- _Tamamlanacak görevler_:
1) Davud'a verilen lütufla ilgili metin, Davud'un diğer insanlara üstün kılınmasını sağlayan şeylerden hangilerini sayıyor?
2) Davud'a verilen lütufla ilgili metne göre "bir lütufta bulunduk" ifadesindeki lütuf hangi iki şekilde yorumlanıyor? Bir ile üç cümle arasında açıklayın.
3) Davud'a verilen lütufla ilgili metni kaldığı yerden sürdürün.

======== Verilen metin ========

10- وَلَقَدْ آتَيْنَا دَاوُودَ مِنَّا فَضْلًا “Andolsun ki, biz Davud’a tarafımızdan bir lütufta bulunduk.”Bu lütuf, Hz. Davudu diğer peygamberlere üstün kılan bir durum olup, birazdan ne olduğu anlatılacaktır.Veya bundan murat, O’nun diğer insanlara üstün kılınmasıdır. Peygamberlik verilmesi, kitap sahibi olması, hükümdarlık ve güzel ses, bunlardan bazılarıdır.
يَا جِبَالُ أَوِّبِي مَعَهُ وَالطَّيْرَ “Ey dağlar! Kuşlar eşliğinde Onunla beraber tesbih edin.”
Ey dağlar! Onunla beraber tesbih edin!

======== Veri bölümü ========

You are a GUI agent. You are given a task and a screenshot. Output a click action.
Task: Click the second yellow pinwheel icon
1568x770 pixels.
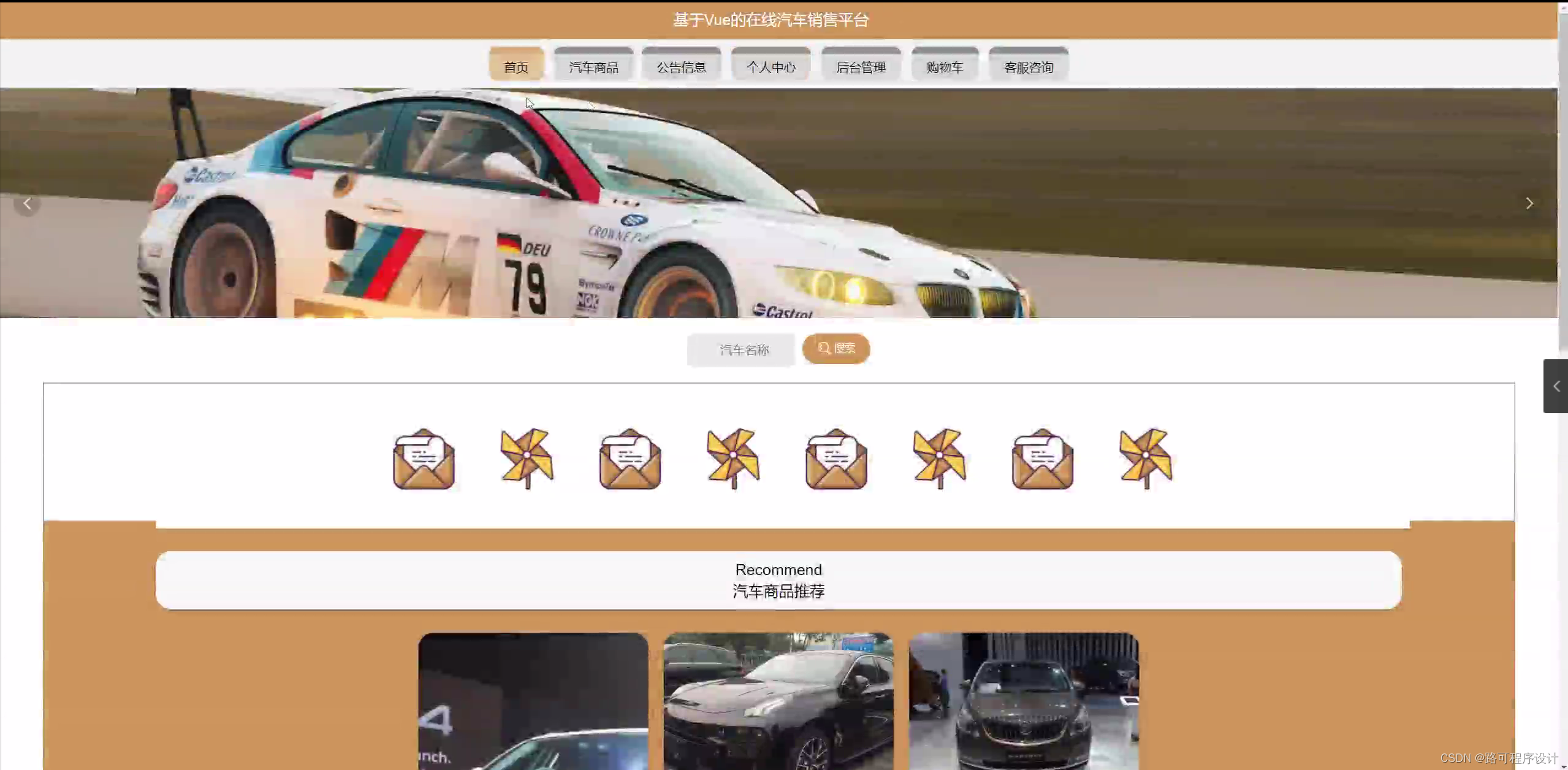click(x=733, y=458)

========

- _Çözümlü görevler_:
1) Peygamberlik verilmesi, kitap sahibi olması, hükümdarlık ve güzel ses.

2) İlk yoruma göre bu lütuf, Hz. Davud'u diğer peygamberlere üstün kılan bir durumdur ve ne olduğu az sonra anlatılacaktır. İkinci yoruma göre ise kastedilen, onun diğer insanlara üstün kılınmasıdır. Peygamberlik, kitap sahibi olmak, hükümdarlık ve güzel ses bu üstünlüğün bazı yönleridir.

3)
Veya günaha karşı feryad u figanda bulunun.
Dağlara bunun emredilmesi,
-Ya onlarda Hz. Davudun sesi gibi bir ses yaratmak suretiyle,
-Veya Hz. Davud o dağlara bakıp tefekkür ettiğinde, onların Hz. Davudu tesbih etmeye sevketmeleri yönündendir.Ayette kuşların da Hz. Davudun tesbihatına iştiraklerinin anlatılması, Ona verilen ilâhî lütfu beyan eder. Bu özellik, O’nun haşmetini, şanının büyüklüğünü ve saltanatının azametini gösterir. Öyle ki, o koca dağlar ve kuşlar akıllı birer varlık gibi O’nun emirlerini yapmakta, iradesine râm olmaktadırlar.
وَأَلَنَّا لَهُ الْحَدِيدَ “Ve ona demiri yumuşattık.”Demiri O’nun elinde bal mumu gibi yumuşak hâle getirdik, ateşe gerek kalmadan dilediği şekle sokmaktaydı.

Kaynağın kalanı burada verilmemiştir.